WhatsApp, started by two former Yahoo employees, Jan Koum and Brian Acton, originally charged people a dollar a year. After Facebook made the app free to use, growth exploded. For the first few years after it purchased the app in 2014, Facebook largely left WhatsApp alone. But in 2018, it launched WhatsApp Business, which let businesses use WhatsApp to communicate with customers. For the first time, Facebook wanted WhatsApp to start generating revenue.
Over the last year, WhatsApp has added more business-facing features, such as flight tickets and shopping receipts, catalogs, and payments. WhatsApp said there are more than 50 million businesses on the platform, and more than 175 million people message a business on the app each day.
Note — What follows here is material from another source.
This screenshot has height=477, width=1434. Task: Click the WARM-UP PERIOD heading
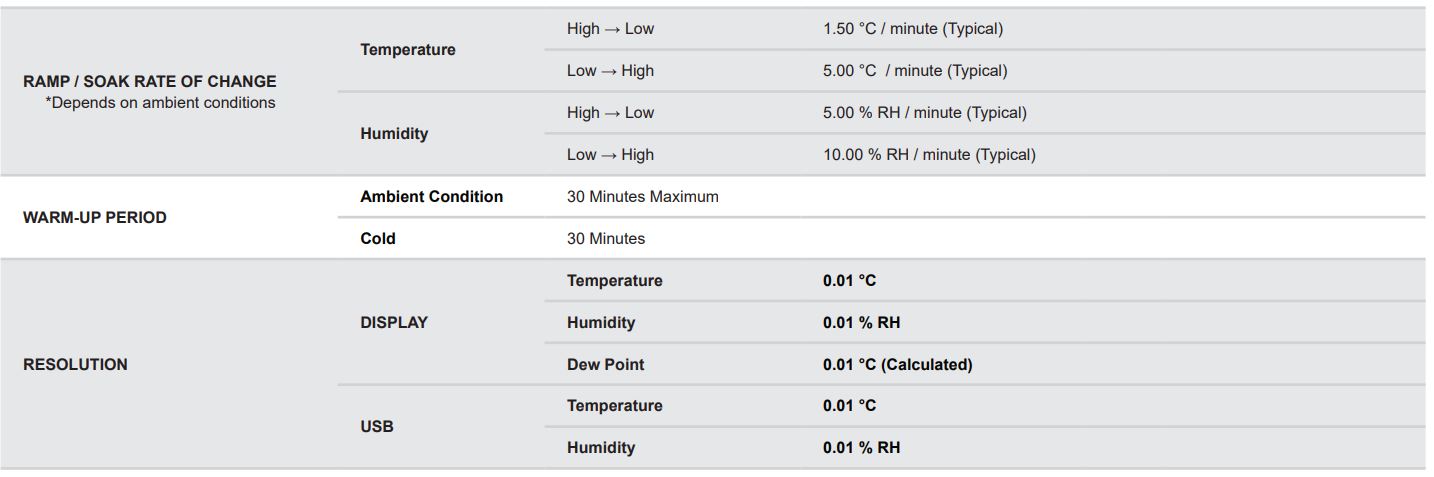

“They want WhatsApp to become a payment service and a shopping portal, yet another aspect of your life that will be covered by Facebook’s data collection efforts,” Devdutta Mukhopadhyay, a lawyer at the Internet Freedom Foundation, a nonprofit organization that works to protect digital liberties, told BuzzFeed News. “That’s what their latest privacy policy changes are about.”
“I don’t trust Facebook,” Paul said. He recently deactivated his Facebook account, although he still uses Instagram and WhatsApp. “I am required to be on it, but I do not trust it,” he said.
Trust in WhatsApp has eroded since Facebook bought it. Koum defended selling the app to Facebook in a 2014 blog post, stating that the company wasn’t interested in people’s personal data. “If partnering with Facebook meant that we had to change our values, we wouldn’t have done it,” he wrote. Two years later, however, WhatsApp announced that it would start sharing some data, including phone numbers and the last time people used the service with Facebook — a move for which the European Union fined it 110 million euros.
Swept up in the current backlash is misinformation. A large number of people didn’t realize that WhatsApp’s new privacy policy applied only to chats with businesses and not to private conversations with friends and family, and urged others to boycott the app.
“I honestly don’t think that most people who are currently rage-switching to Signal or Telegram have actually read the new privacy policy,” said Mukhopadhyay. “Regardless of what complex legal documents say, people’s lived experiences are telling them that they cannot trust companies like Facebook with their data.”
In response, Facebook is going on a charm offensive. In India, which is the company’s largest market with more than 400 million users, the company splashed the front pages of major national newspapers with full-page ads clarifying that it couldn’t see people’s private messages or listen to their calls. “Respect for your privacy is coded into our DNA,” WhatsApp’s ad said, echoing a line from Koum’s 2014 blog post.
Top Facebook executives, like the head of Instagram and Facebook’s head of virtual reality, have tweeted in support of the app.
On Friday, Will Cathcart, the head of WhatsApp, also wrote a series of tweets, emphasizing how the company couldn’t see people’s personal chats and that the new privacy policy applied to messages with businesses only.
“It’s important for us to be clear this update describes business communication and does not change WhatsApp’s data sharing practices with Facebook,” he wrote. “It does not impact how people communicate privately with friends or family wherever they are in the world.”
Cathcart did not respond to a request for comment from BuzzFeed News.
Despite the outcry, ditching WhatsApp in countries like India could be hard. Paul, the marketing professional from Mumbai, said he’d keep using the app until he has urged everyone he knows to move to Signal.
“It’s not an easy sell,” he said, “because of how convenient WhatsApp is.”